= TASK REQUIREMENTS =
Scan the records for "computer". Report each line that includes it.

Collected data
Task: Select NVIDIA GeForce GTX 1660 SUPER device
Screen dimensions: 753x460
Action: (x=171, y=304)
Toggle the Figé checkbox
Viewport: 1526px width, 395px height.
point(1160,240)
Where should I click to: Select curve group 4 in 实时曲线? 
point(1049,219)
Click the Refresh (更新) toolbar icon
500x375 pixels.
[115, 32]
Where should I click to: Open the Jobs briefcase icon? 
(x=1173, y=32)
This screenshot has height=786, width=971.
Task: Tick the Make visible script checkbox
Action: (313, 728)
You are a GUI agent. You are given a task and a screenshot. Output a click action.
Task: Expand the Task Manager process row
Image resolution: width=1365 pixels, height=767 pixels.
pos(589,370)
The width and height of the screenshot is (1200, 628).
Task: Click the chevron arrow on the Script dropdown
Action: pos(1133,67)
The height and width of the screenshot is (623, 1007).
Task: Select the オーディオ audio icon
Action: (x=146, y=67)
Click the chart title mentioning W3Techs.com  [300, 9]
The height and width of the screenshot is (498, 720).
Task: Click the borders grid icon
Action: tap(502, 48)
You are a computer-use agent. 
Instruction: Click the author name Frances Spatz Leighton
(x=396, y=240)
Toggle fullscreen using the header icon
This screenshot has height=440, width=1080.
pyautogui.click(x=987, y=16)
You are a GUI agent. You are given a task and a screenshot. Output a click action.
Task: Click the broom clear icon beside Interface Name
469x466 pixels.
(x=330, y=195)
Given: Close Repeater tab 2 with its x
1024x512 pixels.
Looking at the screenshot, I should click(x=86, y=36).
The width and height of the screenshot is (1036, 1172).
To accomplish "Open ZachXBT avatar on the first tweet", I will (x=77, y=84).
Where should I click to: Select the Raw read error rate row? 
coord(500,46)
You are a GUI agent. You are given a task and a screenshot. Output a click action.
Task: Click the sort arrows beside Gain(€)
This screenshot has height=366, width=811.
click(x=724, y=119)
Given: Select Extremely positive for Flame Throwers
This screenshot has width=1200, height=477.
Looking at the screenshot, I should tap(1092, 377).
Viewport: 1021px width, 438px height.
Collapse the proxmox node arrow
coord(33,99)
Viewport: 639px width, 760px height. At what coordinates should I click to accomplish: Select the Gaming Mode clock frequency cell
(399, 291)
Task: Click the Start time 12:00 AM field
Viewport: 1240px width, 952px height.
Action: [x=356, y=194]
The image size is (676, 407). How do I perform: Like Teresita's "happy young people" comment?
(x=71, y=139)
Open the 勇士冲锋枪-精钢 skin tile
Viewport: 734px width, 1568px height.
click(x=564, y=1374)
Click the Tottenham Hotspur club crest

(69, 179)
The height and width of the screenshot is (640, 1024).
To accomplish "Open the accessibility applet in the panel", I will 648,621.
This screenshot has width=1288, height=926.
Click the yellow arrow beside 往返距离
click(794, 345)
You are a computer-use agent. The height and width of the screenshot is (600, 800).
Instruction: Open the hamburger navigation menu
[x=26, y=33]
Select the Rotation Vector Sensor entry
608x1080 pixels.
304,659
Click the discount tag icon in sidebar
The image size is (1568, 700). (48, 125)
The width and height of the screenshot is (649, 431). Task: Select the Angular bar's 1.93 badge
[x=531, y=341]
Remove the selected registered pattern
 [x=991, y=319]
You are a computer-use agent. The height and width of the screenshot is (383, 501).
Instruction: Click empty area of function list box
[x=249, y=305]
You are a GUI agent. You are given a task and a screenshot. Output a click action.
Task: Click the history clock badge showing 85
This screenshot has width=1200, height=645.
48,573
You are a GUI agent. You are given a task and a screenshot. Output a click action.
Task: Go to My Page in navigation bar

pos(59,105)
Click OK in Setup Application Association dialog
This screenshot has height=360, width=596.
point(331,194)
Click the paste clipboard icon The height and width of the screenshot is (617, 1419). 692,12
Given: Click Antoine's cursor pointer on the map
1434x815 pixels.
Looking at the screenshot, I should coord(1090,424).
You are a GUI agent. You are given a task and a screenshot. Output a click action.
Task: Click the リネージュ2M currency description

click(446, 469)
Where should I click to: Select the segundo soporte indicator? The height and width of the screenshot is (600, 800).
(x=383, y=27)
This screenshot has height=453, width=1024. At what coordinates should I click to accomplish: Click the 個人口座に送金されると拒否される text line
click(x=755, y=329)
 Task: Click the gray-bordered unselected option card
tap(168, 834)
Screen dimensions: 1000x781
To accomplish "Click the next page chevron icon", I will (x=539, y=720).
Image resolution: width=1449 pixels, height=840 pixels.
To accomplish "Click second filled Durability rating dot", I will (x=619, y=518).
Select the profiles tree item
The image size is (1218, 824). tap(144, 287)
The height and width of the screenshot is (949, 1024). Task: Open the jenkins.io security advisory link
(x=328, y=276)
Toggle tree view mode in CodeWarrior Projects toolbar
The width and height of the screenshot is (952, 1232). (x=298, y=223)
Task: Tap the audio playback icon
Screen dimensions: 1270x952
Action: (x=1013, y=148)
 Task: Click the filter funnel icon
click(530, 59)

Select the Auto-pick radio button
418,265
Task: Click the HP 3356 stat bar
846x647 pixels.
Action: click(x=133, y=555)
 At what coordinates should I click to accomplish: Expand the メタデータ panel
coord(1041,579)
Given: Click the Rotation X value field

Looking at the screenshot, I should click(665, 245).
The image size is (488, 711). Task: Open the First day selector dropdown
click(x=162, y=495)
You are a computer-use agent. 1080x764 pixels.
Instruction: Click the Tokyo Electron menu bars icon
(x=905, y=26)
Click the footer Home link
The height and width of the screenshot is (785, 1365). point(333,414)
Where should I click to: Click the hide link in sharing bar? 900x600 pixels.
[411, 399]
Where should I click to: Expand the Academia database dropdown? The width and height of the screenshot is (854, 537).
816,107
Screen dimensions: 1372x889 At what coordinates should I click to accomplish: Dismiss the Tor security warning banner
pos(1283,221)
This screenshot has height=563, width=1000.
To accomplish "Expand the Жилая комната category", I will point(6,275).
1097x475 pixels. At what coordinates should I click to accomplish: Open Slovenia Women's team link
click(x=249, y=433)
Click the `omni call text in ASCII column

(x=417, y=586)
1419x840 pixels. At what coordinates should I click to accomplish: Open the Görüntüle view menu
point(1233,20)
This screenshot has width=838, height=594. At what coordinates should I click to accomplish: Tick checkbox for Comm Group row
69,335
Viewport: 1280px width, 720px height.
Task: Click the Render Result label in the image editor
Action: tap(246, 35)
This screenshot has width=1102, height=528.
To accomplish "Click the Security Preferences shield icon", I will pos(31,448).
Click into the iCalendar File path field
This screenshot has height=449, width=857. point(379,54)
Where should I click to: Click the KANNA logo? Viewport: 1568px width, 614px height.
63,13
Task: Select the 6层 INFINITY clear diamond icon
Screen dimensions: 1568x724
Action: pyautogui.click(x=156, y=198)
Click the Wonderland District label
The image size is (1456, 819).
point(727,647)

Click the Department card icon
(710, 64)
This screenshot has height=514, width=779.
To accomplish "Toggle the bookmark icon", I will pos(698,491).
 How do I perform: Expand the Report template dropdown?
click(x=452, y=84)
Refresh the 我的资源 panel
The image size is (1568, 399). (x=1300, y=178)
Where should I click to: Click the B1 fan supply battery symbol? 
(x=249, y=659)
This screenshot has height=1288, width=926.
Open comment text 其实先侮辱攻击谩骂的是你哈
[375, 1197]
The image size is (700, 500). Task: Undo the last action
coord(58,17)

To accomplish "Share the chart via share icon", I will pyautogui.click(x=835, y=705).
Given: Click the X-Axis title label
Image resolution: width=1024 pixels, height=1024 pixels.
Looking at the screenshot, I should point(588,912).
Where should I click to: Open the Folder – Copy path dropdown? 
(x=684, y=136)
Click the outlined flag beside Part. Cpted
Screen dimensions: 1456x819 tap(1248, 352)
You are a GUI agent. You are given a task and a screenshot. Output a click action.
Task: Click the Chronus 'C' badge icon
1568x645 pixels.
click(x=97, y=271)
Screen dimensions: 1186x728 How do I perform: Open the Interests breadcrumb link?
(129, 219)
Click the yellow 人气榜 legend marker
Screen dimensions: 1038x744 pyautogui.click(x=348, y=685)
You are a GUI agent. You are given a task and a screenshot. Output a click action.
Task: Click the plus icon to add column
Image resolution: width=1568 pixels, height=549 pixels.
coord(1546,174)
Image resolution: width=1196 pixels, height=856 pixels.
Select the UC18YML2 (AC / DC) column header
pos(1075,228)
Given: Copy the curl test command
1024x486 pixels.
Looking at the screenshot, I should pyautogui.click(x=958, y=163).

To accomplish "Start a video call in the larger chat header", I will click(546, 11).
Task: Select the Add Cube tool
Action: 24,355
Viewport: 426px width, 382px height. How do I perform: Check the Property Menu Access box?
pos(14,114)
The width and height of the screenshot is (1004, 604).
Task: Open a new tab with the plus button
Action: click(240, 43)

= ANSWER TO THE EXERCISE =
You are a computer-use agent. 
You are a computer-use agent. The height and width of the screenshot is (600, 800).
You are a computer-use agent. The height and width of the screenshot is (383, 501).
You are a computer-use agent. 1080x764 pixels.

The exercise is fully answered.